Monday 22 December 2008

Novel delivers Yiddish intellectual world with zest


Chauncey Mabe
Sun Sentinel

Reviewing each new book by Curt Leviant, I open with some variant of the same line: "Curt Leviant is the best unknown novelist in America." His latest gives no cause to change that practice.

Set in New York in the early 1970s, "A Novel of Klass" takes place in the overlapping realms of Manhattan's art scene and the fading Yiddish intellectual world, once centered on The Jewish Daily Forward, which produced such talents as Isaac Bashevis Singer.

Ayzik Klass, Holocaust survivor and self-styled "Yiddish painter," has worked in obscurity for decades, known only to a small coterie of fellow Jewish intellectuals, when by chance he meets a gallery owner named Breslauer at a bookstore.

Breslauer, visiting Klass' small apartment, is impressed to learn the old painter was a friend of Marc Chagall's. Looking at Klass' own pictures - all with Holocaust themes - he's amazed to see they are works of real artistic value.

But Breslauer's efforts to mount a show and gain Klass the attention he deserves (and make some money in the process) are complicated by the artist's wife, Griselda, a homely woman with the figure of a goddess. She's also paranoid, scheming, endlessly argumentative. She takes an instant dislike to Breslauer.

Further barriers arise in the form of Gimpl Englander, a Yiddish poet in a long-running feud with Klass; a gentile Holocaust expert who turns up embarrassing information about Griselda, and Klass' own eccentricities.

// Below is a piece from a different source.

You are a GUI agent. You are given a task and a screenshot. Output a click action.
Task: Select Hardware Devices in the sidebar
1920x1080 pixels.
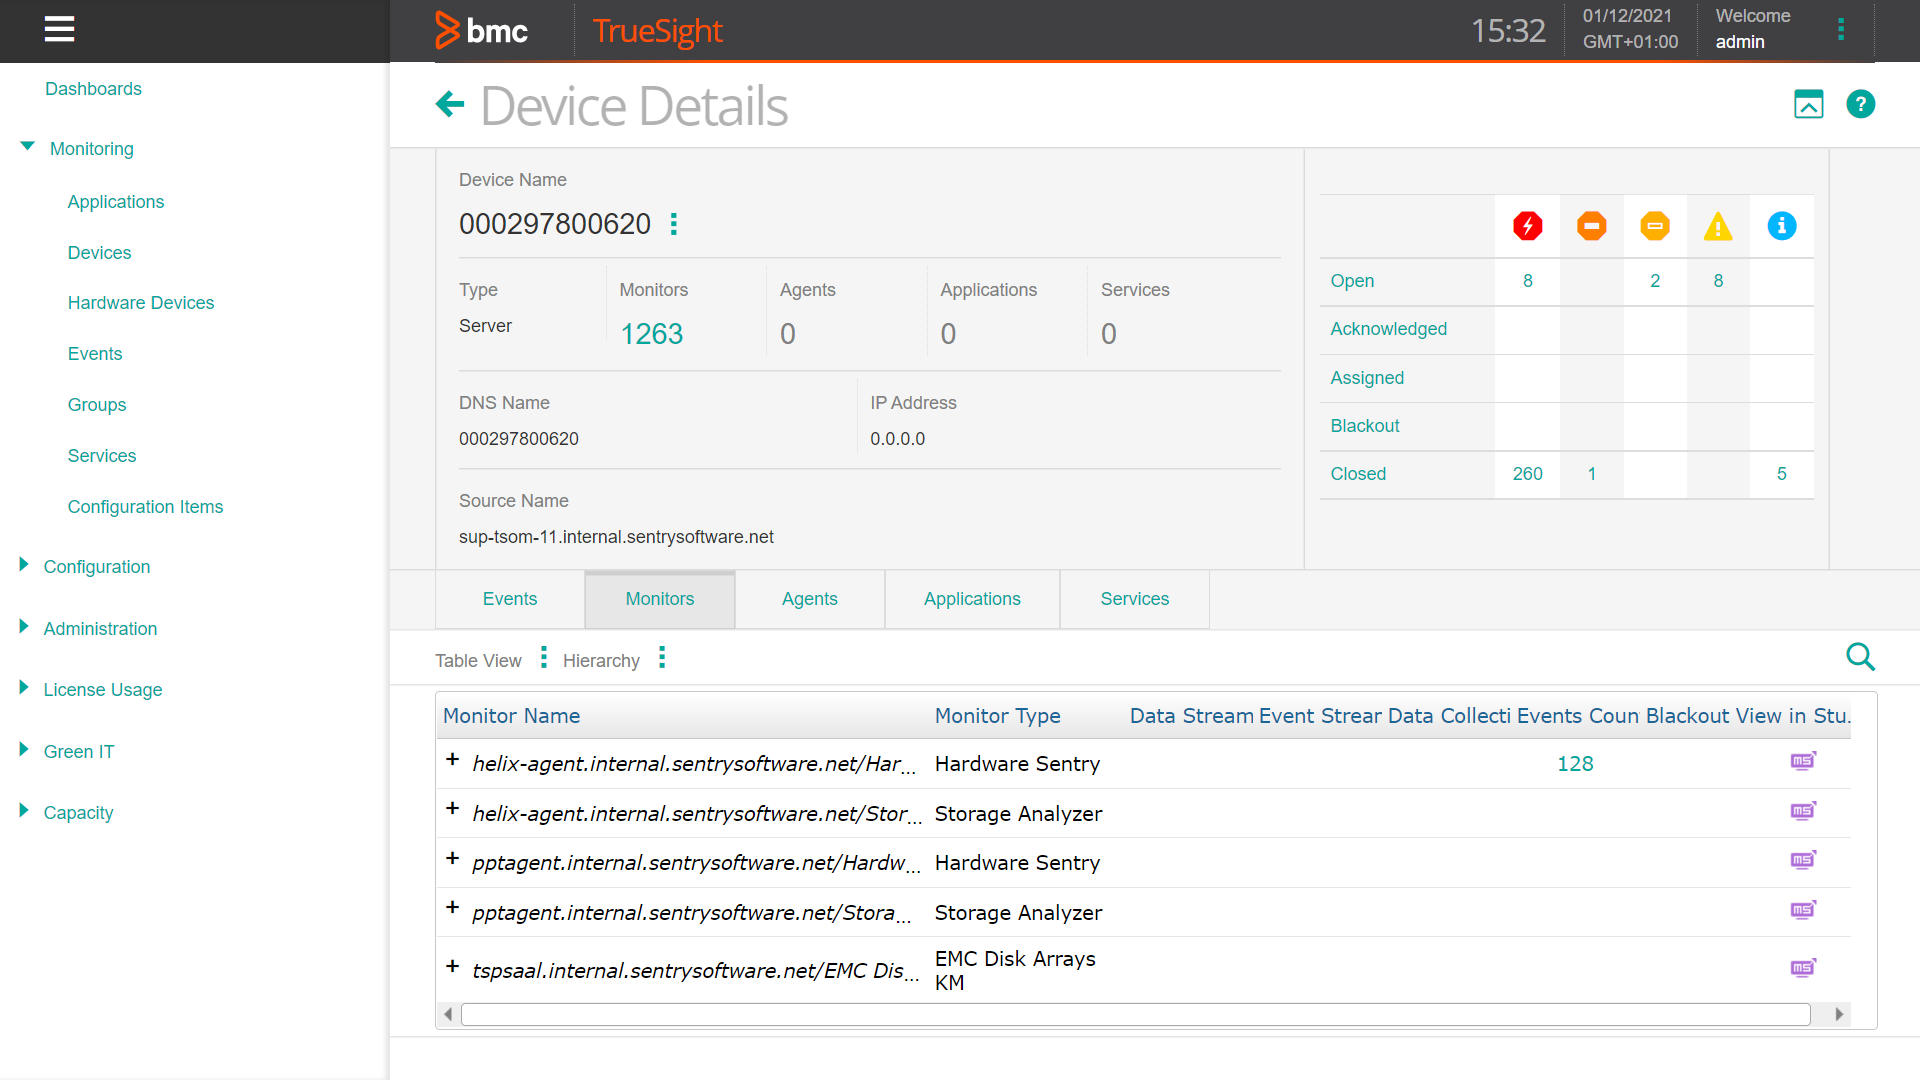pyautogui.click(x=140, y=302)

Writing with verve and wit, Leviant mines his story for sly comedy. He writes with great affection of his characters and their foibles, yet avoids sentimentality. Here, for example, is the Yiddish speaker Englander struggling with English: "A good thing is worth repeating. Like Emerson said, 'A hobgoblin is the inconsistency of little minds.' "

Leviant's use of Yiddish words and phrases, and the layering of Yiddish rhythms into the English prose, recalls Junot Diaz's use of Spanglish in "The Brief Wondrous Life of Oscar Wao."

Indeed, if Diaz were a retired Jewish scholar and translator, instead of a young, Latin, English professor, this is the kind of novel he might write.

For all of its comic brio, "A Novel of Klass" is about the Holocaust and the price exacted from its survivors. Leviant shows it can be refreshed by the application of talent, sensibility and energy.